* EXERCISE DESCRIPTION: Reproduce the records word for word, from the first line to the line containing "Task: Tap the".

[Collected data]
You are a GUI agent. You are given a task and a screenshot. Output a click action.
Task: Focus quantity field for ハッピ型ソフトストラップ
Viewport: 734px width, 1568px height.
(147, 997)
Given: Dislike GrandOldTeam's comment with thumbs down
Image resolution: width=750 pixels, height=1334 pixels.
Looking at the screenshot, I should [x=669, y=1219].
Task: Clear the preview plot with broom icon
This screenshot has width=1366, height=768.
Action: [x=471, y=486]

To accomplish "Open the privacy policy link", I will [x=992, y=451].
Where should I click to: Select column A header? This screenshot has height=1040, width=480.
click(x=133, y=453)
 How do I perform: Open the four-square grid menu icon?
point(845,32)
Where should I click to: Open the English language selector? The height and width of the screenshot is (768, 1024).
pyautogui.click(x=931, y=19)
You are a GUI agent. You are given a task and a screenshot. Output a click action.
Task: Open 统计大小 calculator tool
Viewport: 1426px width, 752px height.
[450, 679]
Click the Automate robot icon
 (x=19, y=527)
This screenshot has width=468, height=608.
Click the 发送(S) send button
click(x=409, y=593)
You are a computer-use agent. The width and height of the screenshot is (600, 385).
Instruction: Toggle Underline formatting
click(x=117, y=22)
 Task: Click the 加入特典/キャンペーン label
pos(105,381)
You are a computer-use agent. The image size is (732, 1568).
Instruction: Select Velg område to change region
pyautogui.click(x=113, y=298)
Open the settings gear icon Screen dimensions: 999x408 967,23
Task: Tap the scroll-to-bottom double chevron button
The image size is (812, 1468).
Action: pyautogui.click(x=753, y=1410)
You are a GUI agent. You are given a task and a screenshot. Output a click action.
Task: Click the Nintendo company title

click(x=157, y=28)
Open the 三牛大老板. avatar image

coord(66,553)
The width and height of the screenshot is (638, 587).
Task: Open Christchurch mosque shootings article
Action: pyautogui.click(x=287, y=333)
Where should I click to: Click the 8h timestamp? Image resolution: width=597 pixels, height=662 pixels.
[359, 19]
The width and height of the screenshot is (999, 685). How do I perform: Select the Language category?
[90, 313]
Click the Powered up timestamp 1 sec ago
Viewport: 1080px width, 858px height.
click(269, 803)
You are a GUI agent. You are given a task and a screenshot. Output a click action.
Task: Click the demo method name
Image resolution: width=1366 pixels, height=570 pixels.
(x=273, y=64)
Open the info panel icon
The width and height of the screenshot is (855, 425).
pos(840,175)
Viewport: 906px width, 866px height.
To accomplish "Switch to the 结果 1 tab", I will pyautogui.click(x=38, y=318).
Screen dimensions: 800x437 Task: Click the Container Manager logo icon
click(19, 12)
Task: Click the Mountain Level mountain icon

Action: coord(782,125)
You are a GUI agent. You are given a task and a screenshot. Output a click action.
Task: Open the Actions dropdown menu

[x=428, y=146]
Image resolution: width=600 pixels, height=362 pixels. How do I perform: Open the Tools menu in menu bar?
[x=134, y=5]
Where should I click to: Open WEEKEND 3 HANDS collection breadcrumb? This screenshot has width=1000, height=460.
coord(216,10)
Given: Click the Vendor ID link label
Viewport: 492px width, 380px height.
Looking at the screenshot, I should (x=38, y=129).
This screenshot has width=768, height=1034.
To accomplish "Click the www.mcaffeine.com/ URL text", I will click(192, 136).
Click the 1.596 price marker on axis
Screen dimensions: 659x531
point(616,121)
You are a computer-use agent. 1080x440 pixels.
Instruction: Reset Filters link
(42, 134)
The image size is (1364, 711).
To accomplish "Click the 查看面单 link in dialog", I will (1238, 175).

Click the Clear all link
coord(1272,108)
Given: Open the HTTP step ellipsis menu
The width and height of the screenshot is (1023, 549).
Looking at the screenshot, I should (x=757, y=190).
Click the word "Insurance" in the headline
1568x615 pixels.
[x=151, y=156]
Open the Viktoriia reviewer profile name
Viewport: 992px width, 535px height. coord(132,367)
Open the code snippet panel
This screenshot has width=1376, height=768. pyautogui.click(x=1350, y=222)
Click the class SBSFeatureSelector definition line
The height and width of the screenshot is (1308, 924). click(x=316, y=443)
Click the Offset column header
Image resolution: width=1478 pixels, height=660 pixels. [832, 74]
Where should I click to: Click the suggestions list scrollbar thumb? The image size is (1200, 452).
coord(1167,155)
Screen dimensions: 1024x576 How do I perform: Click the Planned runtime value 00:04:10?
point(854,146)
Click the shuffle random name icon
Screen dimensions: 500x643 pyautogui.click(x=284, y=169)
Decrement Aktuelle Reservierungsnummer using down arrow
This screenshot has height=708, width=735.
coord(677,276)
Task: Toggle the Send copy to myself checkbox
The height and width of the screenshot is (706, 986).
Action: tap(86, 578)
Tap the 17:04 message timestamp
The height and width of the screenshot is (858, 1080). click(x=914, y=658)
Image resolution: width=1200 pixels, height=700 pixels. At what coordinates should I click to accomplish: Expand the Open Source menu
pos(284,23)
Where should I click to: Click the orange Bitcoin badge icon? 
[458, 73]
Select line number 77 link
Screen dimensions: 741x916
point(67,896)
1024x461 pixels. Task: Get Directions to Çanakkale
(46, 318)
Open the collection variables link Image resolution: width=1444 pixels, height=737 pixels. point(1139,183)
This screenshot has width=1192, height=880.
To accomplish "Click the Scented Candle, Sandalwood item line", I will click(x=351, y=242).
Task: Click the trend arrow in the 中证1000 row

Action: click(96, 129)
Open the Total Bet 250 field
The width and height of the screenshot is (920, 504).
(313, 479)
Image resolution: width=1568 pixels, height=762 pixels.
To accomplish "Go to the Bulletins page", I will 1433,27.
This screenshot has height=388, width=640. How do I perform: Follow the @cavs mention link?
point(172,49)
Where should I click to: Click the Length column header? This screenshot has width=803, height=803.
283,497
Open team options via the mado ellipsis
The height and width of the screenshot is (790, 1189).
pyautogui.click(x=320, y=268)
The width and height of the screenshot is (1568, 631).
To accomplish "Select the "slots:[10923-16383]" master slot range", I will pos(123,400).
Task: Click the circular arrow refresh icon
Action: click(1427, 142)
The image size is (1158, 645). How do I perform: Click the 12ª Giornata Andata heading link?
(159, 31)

* EXERCISE ANSWER:
You are a GUI agent. You are given a task and a screenshot. Output a click action.
Task: Focus quantity field for ハッピ型ソフトストラップ
Viewport: 734px width, 1568px height.
(147, 997)
Given: Dislike GrandOldTeam's comment with thumbs down
Image resolution: width=750 pixels, height=1334 pixels.
Looking at the screenshot, I should [x=669, y=1219].
Task: Clear the preview plot with broom icon
This screenshot has width=1366, height=768.
Action: [x=471, y=486]

To accomplish "Open the privacy policy link", I will [x=992, y=451].
Where should I click to: Select column A header? This screenshot has height=1040, width=480.
click(x=133, y=453)
 How do I perform: Open the four-square grid menu icon?
point(845,32)
Where should I click to: Open the English language selector? The height and width of the screenshot is (768, 1024).
pyautogui.click(x=931, y=19)
You are a GUI agent. You are given a task and a screenshot. Output a click action.
Task: Open 统计大小 calculator tool
Viewport: 1426px width, 752px height.
[450, 679]
Click the Automate robot icon
 (x=19, y=527)
This screenshot has width=468, height=608.
Click the 发送(S) send button
click(x=409, y=593)
You are a computer-use agent. The width and height of the screenshot is (600, 385).
Instruction: Toggle Underline formatting
click(x=117, y=22)
 Task: Click the 加入特典/キャンペーン label
pos(105,381)
You are a computer-use agent. The image size is (732, 1568).
Instruction: Select Velg område to change region
pyautogui.click(x=113, y=298)
Open the settings gear icon Screen dimensions: 999x408 967,23
Task: Tap the scroll-to-bottom double chevron button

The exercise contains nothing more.